--- Given data Enclosed Below ---
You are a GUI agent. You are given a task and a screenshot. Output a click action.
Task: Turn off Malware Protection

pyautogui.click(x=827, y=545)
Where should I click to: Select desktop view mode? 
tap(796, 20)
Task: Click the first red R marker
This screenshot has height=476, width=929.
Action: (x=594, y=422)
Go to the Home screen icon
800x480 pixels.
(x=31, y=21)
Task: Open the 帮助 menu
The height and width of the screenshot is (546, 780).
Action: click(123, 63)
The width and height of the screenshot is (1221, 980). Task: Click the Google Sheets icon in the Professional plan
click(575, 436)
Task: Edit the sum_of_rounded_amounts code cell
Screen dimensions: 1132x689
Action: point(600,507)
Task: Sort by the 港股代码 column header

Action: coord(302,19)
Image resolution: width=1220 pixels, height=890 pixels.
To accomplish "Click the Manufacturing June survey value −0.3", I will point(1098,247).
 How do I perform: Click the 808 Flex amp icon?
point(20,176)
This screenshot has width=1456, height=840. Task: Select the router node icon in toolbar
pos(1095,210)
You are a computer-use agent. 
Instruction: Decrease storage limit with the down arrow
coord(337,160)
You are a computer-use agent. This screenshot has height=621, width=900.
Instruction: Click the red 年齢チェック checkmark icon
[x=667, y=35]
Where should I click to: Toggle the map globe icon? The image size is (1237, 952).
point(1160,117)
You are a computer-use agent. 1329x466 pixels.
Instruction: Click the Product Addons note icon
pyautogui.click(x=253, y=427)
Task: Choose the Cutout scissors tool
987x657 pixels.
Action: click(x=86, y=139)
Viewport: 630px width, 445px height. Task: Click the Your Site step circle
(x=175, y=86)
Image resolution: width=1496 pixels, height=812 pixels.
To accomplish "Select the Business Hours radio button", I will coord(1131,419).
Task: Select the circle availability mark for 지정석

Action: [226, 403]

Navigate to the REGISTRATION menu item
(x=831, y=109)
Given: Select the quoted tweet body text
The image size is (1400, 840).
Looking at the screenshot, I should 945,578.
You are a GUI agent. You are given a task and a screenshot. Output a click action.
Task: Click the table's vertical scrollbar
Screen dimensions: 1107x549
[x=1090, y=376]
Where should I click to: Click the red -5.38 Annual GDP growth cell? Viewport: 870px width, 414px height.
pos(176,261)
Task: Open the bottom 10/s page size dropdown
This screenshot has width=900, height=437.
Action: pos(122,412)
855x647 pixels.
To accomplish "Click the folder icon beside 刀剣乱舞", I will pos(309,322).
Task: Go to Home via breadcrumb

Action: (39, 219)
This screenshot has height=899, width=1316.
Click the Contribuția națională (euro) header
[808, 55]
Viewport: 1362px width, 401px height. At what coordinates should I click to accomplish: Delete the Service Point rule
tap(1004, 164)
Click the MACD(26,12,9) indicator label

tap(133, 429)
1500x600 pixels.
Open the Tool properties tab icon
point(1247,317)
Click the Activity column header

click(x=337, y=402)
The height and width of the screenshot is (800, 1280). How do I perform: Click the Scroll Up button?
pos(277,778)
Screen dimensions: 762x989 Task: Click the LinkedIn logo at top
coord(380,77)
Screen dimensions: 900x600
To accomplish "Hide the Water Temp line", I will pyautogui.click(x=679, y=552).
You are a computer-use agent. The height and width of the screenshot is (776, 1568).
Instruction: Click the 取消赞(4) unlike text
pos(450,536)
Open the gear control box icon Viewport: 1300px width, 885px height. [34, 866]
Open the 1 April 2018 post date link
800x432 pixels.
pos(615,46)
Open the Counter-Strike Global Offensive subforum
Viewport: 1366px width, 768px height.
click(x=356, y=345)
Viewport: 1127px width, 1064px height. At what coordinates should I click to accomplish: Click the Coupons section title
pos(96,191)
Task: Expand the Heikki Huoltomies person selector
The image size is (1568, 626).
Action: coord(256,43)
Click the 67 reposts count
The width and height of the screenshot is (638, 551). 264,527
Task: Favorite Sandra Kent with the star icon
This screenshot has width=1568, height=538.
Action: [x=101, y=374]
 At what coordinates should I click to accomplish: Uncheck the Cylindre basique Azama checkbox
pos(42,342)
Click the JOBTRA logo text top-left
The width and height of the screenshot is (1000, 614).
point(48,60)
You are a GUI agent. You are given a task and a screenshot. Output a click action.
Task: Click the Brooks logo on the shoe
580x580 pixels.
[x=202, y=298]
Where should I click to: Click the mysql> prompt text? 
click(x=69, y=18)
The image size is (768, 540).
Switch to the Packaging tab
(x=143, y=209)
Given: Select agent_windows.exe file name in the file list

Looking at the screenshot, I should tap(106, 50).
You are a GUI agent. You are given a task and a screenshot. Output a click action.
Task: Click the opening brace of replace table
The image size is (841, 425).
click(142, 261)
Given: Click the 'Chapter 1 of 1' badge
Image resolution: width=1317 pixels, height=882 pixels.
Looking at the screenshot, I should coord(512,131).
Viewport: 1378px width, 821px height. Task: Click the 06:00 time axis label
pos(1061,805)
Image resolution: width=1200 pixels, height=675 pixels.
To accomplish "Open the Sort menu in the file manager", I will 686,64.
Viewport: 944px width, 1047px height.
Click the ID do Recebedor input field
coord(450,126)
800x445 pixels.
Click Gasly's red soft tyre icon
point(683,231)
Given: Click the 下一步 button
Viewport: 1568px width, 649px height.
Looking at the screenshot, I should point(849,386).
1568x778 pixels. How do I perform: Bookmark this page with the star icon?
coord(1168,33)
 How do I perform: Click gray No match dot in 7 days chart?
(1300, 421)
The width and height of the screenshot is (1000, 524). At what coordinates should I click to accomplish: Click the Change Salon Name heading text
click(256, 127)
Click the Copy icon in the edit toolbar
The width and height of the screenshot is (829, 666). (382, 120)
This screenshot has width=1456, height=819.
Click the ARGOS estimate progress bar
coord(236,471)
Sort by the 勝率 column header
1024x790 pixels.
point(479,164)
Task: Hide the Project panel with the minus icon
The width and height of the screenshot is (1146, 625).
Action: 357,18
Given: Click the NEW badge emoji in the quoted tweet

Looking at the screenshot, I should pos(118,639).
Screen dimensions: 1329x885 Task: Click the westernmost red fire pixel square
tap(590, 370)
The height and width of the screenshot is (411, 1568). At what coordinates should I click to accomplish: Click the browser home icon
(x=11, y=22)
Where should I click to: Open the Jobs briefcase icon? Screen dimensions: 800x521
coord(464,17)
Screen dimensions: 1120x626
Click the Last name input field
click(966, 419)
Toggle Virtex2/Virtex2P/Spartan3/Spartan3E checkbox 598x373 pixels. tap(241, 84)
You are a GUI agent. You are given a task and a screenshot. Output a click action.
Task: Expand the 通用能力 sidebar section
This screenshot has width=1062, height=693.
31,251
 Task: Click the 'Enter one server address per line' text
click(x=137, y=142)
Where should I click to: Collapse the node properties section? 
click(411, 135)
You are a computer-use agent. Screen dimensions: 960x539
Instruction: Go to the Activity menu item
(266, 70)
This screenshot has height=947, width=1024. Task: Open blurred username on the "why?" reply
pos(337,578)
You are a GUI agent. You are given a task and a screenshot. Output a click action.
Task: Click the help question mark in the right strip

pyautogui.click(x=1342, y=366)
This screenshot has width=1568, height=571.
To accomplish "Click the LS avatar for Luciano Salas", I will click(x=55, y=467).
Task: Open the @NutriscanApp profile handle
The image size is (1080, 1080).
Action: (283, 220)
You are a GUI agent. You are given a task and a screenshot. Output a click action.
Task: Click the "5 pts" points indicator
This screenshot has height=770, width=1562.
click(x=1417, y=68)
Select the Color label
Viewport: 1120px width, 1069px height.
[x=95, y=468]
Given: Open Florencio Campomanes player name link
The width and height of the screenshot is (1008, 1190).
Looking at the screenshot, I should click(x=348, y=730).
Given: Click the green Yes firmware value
--- End of Enclosed Given data ---
▶ [Task prompt]
Wherever the word "value" occurs in the data above, copy the line it sits in.

▶ [Response below]
To accomplish "Click the Manufacturing June survey value −0.3", I will point(1098,247).
Given: Click the green Yes firmware value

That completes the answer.